Thus, this process, used by National Institutions where nothing allows one to locate or characterize music and dance during festivals, hides a set of historical and cultural markers where the cultural groups particularities which make up the national society are attenuated.

It tries to defuse the cleavages between the various constituent actors of the Nation by integrating their traditional music into a whole symbolized in the notion of turâth. Being that until recently (in the beginning of the ‘90s) the society of the UAE has remained as yesterday – i.e. traversed by intercommunity jolts, such as between Arab Bedouin and Shihuh,[13] or permeated by the often held idea that descendants of slaves are second-class citizens – it is only the economical growth and the oil windfall redistribution that have allowed the government to stabilize or appease.

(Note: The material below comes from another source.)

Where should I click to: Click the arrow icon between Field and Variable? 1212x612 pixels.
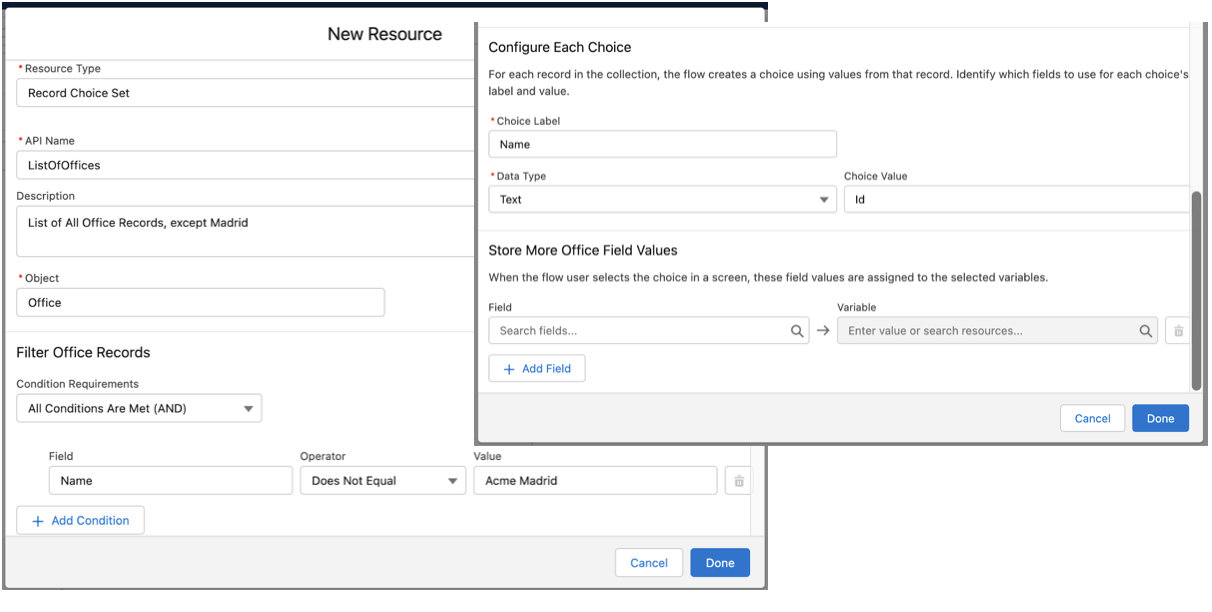point(822,330)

We can therefore consider that this selective approach by the occultation of the differences through the cultural events – as will be the case later in the festivals – is not only the result of a reinterpretation of the past into the present, but also the main symbolic reference conveyed within the society of the UAE due to the aesthetic capability of the music to be projected beyond communitarian borders. In this sense, institutional Media (newspapers, radio, television and specialized books) have widely diffused awareness programs favouring the anchoring of a normalized representation of Intangible Heritage.

Thus, any element referring to a particular discourse (warrior poetry,[14] songs alluding to slavery in the leiwah dance, for example) has been systematically avoided. By contrast, everything has been done to magnify the organizer role of the State in the country's development and the social peace that ensues from it. Under these conditions, this selective cultural policy of the State would be based on three axes that define the institutional discourse widely disseminated in the country (a point of view expressed by Montigny [1998, 23-24] about Qatar that applies perfectly to the UAE): 1. Remember, but forget the traces of the past. 2. Hide historicity and empty the past of its contents. 3. Insist on the positive aspects of the present, projecting an image of society’s progress.

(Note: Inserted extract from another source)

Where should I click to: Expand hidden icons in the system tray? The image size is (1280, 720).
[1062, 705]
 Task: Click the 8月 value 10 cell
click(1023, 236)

In the end, the turâth is this symbolic space in which the State has built the collective imaginary of the Nation. By reworking the representation of history, i.e. orchestrating its articulation (through cultural events, festivals and commemorations), symbols that exacerbate the feeling of membership and unity throughout the Nation are emphasized (Khalaf 2000). It is through this process of decontextualization of these communities’ musical practices, and to some extent their history, that a collective sense of cohesion and membership to a higher level – based on a new common basis that is the Nation – is promoted. In this way, it sets up a common basis for all communities and tribes in the country that only the State can provide.

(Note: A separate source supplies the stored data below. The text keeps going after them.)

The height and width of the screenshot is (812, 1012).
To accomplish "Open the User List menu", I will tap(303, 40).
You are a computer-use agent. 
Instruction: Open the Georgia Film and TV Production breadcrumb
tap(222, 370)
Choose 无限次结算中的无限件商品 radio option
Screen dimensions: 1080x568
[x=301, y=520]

1.3 The national construction, a stake in Traditional Music Patrimonialization

The staging of musical tradition involves State control of the involved actors. In the late ‘70s, the Ministry of Information and Culture federated the traditional musicale ensembles and inserted them into a vast network of Folk Arts Associations. The federal government then encouraged traditional musicians to join and participate in the preservation of Heritage and animate the cities cultural life.

The Popular Arts Associations (jam'iyya al-funun asha'biyyah) are structures which depend both on the local government of the Emirate and on the Federation. Grants are awarded annually by the Federal State.[15] It appears that the associations are not spontaneous and autonomous structures. Their financial and administrative framework demonstrates that they are under the control of the locale authorities (Sebiane 2007, 123). These associations, which are very active in legitimizing the official discourse on the turâth, constitute a dense territorialized network. They are located in areas defined in each city and are controlled economically and musically through their performances at weddings, various celebrations and official commemorations (ibid, 120-125). The local Ministry of Information’s antennas supervise the whole of this system. Ideological ties with the authorities remain strong and maintain a consensus of the official discourse on national unity in the turâth.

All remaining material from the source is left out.